Structural facts live in real columns; the subjective/fuzzy stuff lives in JSON for schema flexibility. The Next.js API is a thin, Zod-validated REST surface over that:

EndpointMethodPurpose
/api/uploadPOSTStream audio in via an x-filename header
/api/tracks/[id]GET / DELETEFetch (track + regions) or remove
/api/tracks/[id]/audioGETStream bytes, supports Range for scrubbing
/api/tracks/[id]/analyzePOSTKick off sidecar analysis (maxRegions 1–24)
/api/regionsPOSTCreate a manual region
/api/regions/[id]PATCH / DELETEEdit (recomputes bars/loop bucket) or remove
/api/regions/[id]/exportPOSTExport a looped region (format, loops 1–10, crossfadeMs)
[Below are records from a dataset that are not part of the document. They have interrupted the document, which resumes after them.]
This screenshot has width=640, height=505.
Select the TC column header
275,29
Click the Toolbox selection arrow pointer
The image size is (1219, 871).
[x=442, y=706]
One detail I’m quietly proud of: uploads stream straight from request.body into fs.createWriteStream at constant memory, because Next route handlers have no body-size knob and I didn’t want a 200MB rehearsal recording living in RAM.

Running it yourself

It’s genuinely a five-minute setup if you’ve got the prerequisites (Node 22+, the uv Python package manager, and ffmpeg):

sudo apt install -y ffmpeg
npm install
cd sidecar && uv sync && cd ..
cp .env.example .env
npm run dev   # boots Next.js on :3000 and the sidecar on :8000 together

Drop in a recording, hit analyse, and start auditioning your riffs. No API key required. Claude only ever refines labels, it never gates functionality.

So… about a maintainer

Here’s the honest bit. Rifftract scratched a very specific itch I had, the docs are written, the architecture is clean, and it does the thing it set out to do. But it’s early: a handful of commits, no stars, the kind of project that’s one busy month away from quietly bit-rotting.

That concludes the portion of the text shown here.